An op-ed by University of Oregon President Karl Scholz, Oregon State University President Jayathi Murthy, and business leader Jordan Papé was published in The Oregonian on February 23, 2025 and highlights a critical issue facing our state: Oregon's chronic underfunding of its public universities. Investing in public universities strengthens student success, fuels economic growth, and supports businesses that rely on a skilled workforce. Read the full op-ed below to learn why higher education must be a priority in Oregon’s economic strategy.
Read the Full Op-Ed on OregonLive.com
Opinion: An investment in higher education is an investment in Oregon’s economy
By Jayathi Murthy, Jordan Papé, and Karl Scholz
Murthy is president of Oregon State University. Papé is CEO of The Papé Group. Scholz is president of the University of Oregon.
Published in The Oregonian on February 23, 2025
Much of the discussion about Oregon’s funding for education has focused on the K-12 system. But lawmakers cannot continue to overlook higher education, which is just as essential to the state’s future.
Our legislators and political leadership must recognize that Oregon’s approach to higher education funding is limiting opportunities for students and weakening the state’s economic future. While other states have made strong investments in their public universities – keeping tuition costs down, expanding programs and driving economic growth – Oregon has yet to take the same steps forward.

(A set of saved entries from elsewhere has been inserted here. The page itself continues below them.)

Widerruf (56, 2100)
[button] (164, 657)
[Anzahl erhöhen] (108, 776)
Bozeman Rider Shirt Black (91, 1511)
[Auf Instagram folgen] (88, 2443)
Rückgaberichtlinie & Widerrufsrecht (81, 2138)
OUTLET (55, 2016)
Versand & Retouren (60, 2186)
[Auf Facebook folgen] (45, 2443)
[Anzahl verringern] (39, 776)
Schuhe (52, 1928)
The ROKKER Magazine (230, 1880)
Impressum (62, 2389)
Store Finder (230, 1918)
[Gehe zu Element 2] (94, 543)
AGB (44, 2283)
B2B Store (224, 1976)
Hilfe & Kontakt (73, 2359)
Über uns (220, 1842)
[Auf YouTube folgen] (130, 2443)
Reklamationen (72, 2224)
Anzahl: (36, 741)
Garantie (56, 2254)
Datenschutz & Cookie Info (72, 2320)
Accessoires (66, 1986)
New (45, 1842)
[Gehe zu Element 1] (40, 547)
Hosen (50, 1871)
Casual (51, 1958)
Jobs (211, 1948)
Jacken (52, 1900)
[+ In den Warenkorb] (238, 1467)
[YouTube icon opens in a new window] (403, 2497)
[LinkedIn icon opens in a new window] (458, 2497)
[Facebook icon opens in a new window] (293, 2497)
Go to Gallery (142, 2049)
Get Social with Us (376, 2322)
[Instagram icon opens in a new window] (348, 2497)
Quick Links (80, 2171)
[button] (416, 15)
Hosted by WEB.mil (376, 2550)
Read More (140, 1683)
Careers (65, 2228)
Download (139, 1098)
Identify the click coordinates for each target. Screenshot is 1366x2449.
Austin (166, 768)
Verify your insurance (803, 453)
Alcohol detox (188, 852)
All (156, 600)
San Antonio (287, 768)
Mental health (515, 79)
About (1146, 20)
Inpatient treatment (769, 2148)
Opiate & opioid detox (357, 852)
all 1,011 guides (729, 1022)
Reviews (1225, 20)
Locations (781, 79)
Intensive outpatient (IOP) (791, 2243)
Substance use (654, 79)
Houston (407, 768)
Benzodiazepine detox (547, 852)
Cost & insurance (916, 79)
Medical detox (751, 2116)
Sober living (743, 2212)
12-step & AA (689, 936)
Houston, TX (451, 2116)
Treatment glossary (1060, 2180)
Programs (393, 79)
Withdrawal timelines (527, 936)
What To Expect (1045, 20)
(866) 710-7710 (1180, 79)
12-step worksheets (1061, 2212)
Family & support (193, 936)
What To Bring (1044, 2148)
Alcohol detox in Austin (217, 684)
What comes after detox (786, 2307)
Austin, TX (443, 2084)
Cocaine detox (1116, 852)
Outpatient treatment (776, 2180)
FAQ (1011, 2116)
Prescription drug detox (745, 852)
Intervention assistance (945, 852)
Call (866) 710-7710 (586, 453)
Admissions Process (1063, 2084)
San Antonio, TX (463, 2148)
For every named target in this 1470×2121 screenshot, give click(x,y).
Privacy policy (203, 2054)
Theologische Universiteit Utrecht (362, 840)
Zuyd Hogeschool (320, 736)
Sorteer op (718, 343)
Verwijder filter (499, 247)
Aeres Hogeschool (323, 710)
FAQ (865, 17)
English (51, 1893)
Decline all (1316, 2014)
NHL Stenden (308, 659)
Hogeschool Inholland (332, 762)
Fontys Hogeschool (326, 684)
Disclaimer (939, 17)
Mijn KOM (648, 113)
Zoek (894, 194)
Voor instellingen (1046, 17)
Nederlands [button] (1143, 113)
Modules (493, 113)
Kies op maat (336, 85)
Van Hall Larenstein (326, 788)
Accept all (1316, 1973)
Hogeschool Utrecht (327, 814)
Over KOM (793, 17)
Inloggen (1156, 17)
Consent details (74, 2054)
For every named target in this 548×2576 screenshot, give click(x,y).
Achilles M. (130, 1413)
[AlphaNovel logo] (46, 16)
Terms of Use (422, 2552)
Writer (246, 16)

Now, Oregon stands out as one of the worst in per-student public university funding in the country, according to the State Higher Education Executive Officers Association. In 1990, the state covered more than 60% of university operating costs; today, it covers less than 30%, shifting the burden to students and families.
The result? Average resident tuition and fees at Oregon’s public universities is now the highest in the west, putting college out of reach for many Oregon families.
While recent funding increases have helped keep this problem from becoming worse, they haven’t been nearly enough to start closing the wide gap between Oregon and its neighbors, all of whom invest more per student in their public universities. Oregon students shouldn’t be left behind – they deserve the same opportunities as their peers in states that have prioritized higher education.
And the consequences of chronic underfunding of higher education go beyond the hit to Oregon students. They spell trouble for the state as a whole. Oregon companies – especially in high-growth sectors like clean energy, advanced manufacturing and technology – depend on a pipeline of skilled workers to remain competitive. When that pipeline runs dry, businesses must look to other states for talent, losing time and resources while undermining Oregon’s economic potential.
But we know what works, and we’ve seen it succeed. When states invest in higher education as part of a comprehensive economic development strategy, the returns are undeniable. North Carolina’s Research Triangle shows how strong public universities create innovation hubs, attracting major employers and emerging research and technology companies. Georgia has done the same with Tech Square, where Georgia Tech’s investment in research and industry partnerships has helped turn Atlanta into a technology and business powerhouse. Both states invest more than twice per student in their public universities as Oregon does, and the results speak for themselves – stronger economies, more jobs and a competitive edge in attracting talent and industry.
Oregon has that same potential. In the southern Willamette Valley, our nationally well-regarded research institutions are ready to drive a similar transformation.
Our universities already have joint initiatives underway, including those aimed at strengthening the state’s semiconductor and mass timber industries. The Corvallis Microfluidics Tech Hub—a collaboration of more than 60 organizations, including Oregon State University, the University of Oregon, businesses and industry — was recently awarded $45 million in federal funding to advance a field essential to making artificial intelligence more energy efficient, with tremendous potential in biotech and advanced chemical manufacturing. And the TallWood Design Institute, which has attracted almost $50 million in research funding since 2016, brings together our universities’ forestry, engineering and design expertise to advance the use and performance of mass timber. Efforts like these channel federal dollars into Oregon, drive local innovation and support high-wage jobs.
These collaborations go even further when universities and businesses join forces. The UO’s Knight Campus for Accelerating Scientific Impact and OSU’s Jen-Hsun Huang and Lori Mills Huang Collaborative Innovation Complex represent hubs for researchers and businesses to work side by side, turning ideas into products and startups into sustainable companies. By aligning academic research with workforce demands, these partnerships ensure students graduate with the skills employers need while driving economic growth across Oregon.
But these collaborations depend on strong public universities. Without sustainable state funding, Oregon risks undercutting the very institutions that make this work possible—weakening businesses, local communities and the state’s long-term competitiveness.
The solution is clear: the Oregon Legislature must choose to invest in its public universities as part of its economic development strategy. Increased state funding will strengthen the pipeline from education to employment, helping businesses find the workers they need while giving every Oregon student the opportunity to succeed.
As leaders in education and business, we stand ready to work together to realize this vision. But we cannot do it alone. Oregon’s public universities need the resources to stabilize, innovate, and deliver on its promise. By prioritizing funding for higher education, we can ensure that Oregon is not just competitive but a leader in the 21st-century economy.
The path is proven, the benefits are clear, and the time to act is now.